• ARTICLE:
## start
Voice-controlled smart TVs raised privacy concerns earlier this year with reports people could unknowingly have their private conversations recorded in their own homes when the voice recognition functionality was enabled.
The idea a connected device might be snooping on your conversation is something straight out of George Orwell’s 1984 and is of course becoming an increasingly widespread phenomenon – voice recognition is becoming commonplace, for example, within everything from car dashboards to mobile telephones.
The Internet of Things (IoT) holds significant potential for growth within a great number of innovating and creative companies. However, the potential for privacy intrusion where voice activated features are used, for example, is also very real.
As we are surrounded by more and more devices in the home with networked ears and eyes, what precisely are the obligations of companies with the ability to “snoop” from a privacy perspective?
>See also: Why privacy concerns will hinder trust in the Internet of Things
The legal framework
The relevant legal framework with which to assess the privacy and data protection issues raised by the IoT in the EU is composed primarily of Directive 95/46/EC (the “Data Protection Directive”).
The Data Protection Directive applies to all processing of personal data (which includes spoken voice data) carried out where a data controller is established in an EU country, or importantly in the context of the IoT, where a data controller makes use of equipment situated in the EU.
To recap, the “data controller” is the person (or entity) who determines the purposes and manner in which personal data is processed. In the context of connected TVs, the data controller could be, say, a TV manufacturer established in the EU or a TV manufacturer who is established outside the EU but who collects voice data of users in the EU via voice recognition functionality on a connected TV.
Where the Data Protection Directive applies, the data controller is then obliged to comply with the various obligations set out within it.
In the context of a connected TV manufacturer, this would include, for example, ensuring that any processing of voice data is “legitimate”, typically via the consent of its users.
The issue of what constitutes valid consent is a particularly complex area, with different views across the EU as to what it means and how it is obtained. However, it is questionable whether consent would be deemed valid if a notice that “voice data will be collected by a TV manufacturer when voice recognition functionality is enabled” was buried in a privacy policy, for example.
Further obligations on a TV manufacturer include the obligation to process the voice data only for the specified purposes for which it was collected, and to not keep it for any longer than was necessary to fulfil those purposes.
The identity of the controller, the purposes of the processing, the recipients of the data (if any), the existence of the rights of a user to access their data, and so on, should also all be set out in a clear and comprehensive manner in the data controller’s privacy policy. And the controller should ensure it has the consents to process data it believes it has before any collection or processing takes place.
Keeping data secure
Where personal data, including voice data, is collected, the Data Protection Directive goes on to provide that the controller “must implement appropriate technical and organisational measures to protect personal data”.
Consequently, any controller of voice data remains fully responsible for the security of that data. If security flaws resulting in data breaches are the result of an inadequate design or maintenance of the devices used, this would engage the responsibility of the data controller.
## end
• CHALLENGE: Copy out the stretch of the article on smart TV privacy from "The identity of" through "processing takes place.", swapping "privacy policy" for "user agreement".

• SUPPLIED DATA:
## start
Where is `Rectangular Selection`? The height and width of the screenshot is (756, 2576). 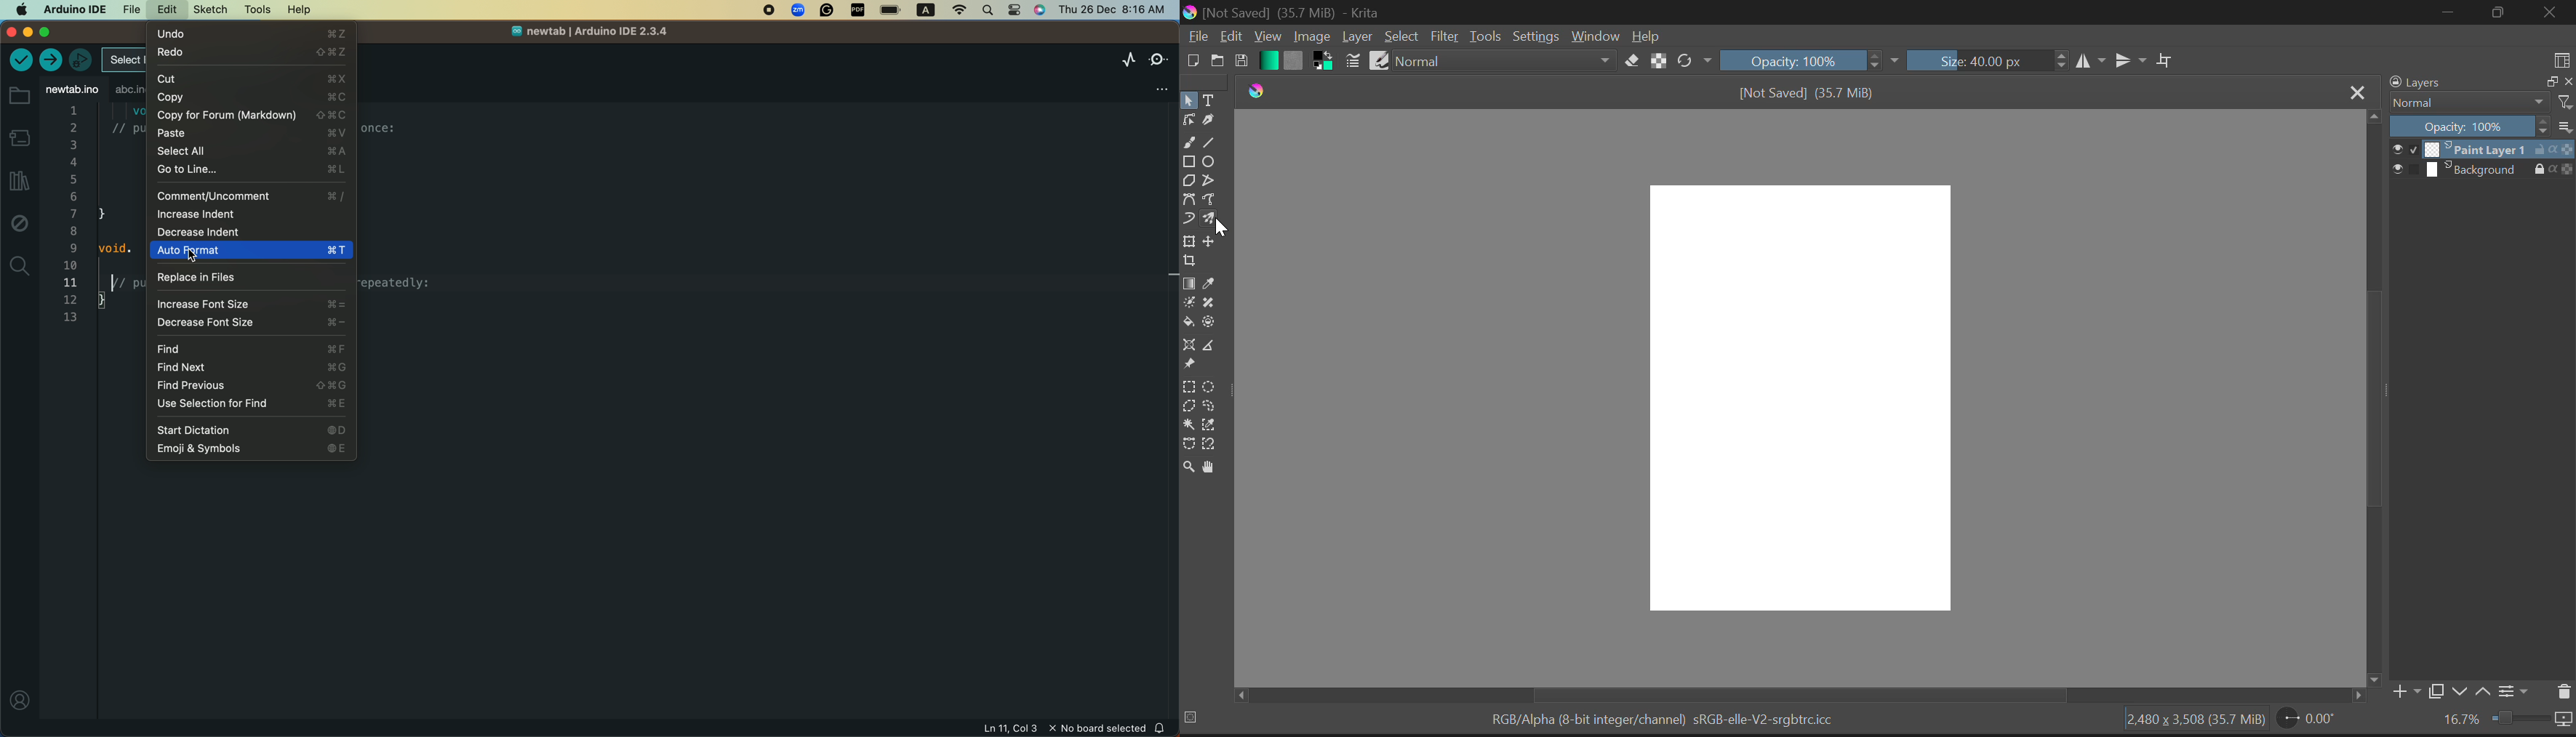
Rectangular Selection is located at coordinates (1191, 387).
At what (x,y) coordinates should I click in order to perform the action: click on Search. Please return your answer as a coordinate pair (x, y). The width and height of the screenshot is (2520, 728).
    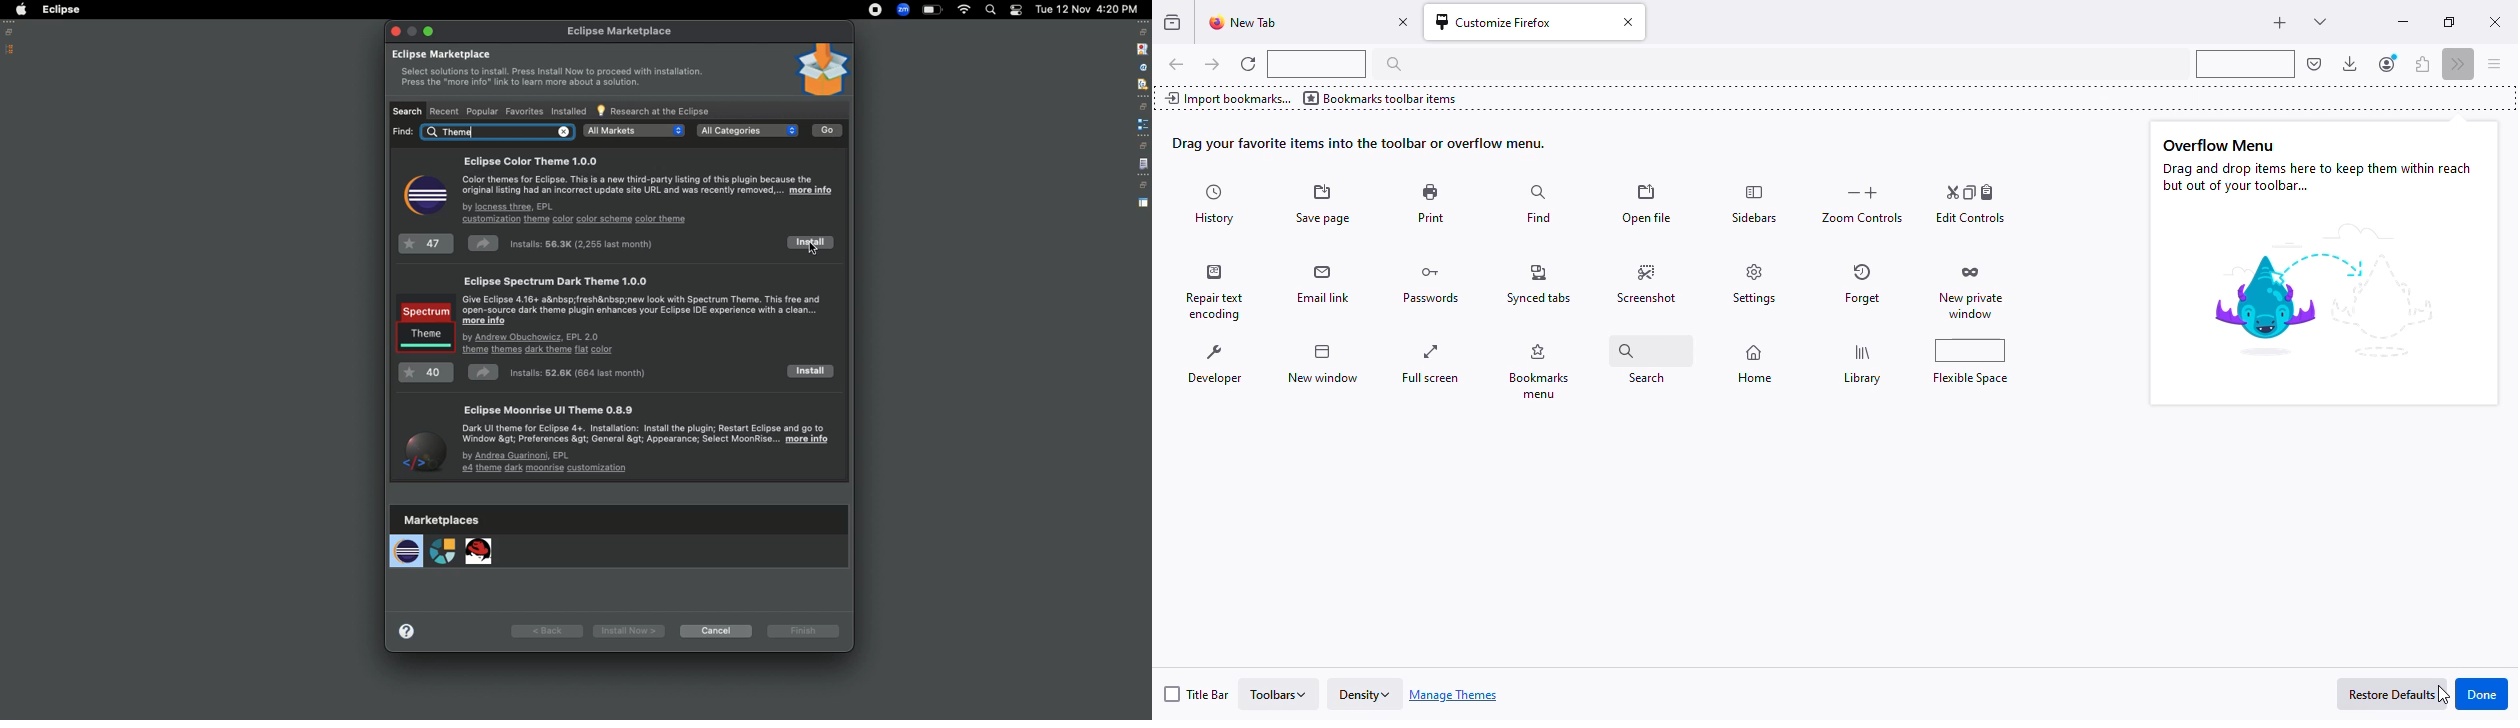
## end
• TASK SOLUTION:
The identity of the controller, the purposes of the processing, the recipients of the data (if any), the existence of the rights of a user to access their data, and so on, should also all be set out in a clear and comprehensive manner in the data controller’s user agreement. And the controller should ensure it has the consents to process data it believes it has before any collection or processing takes place.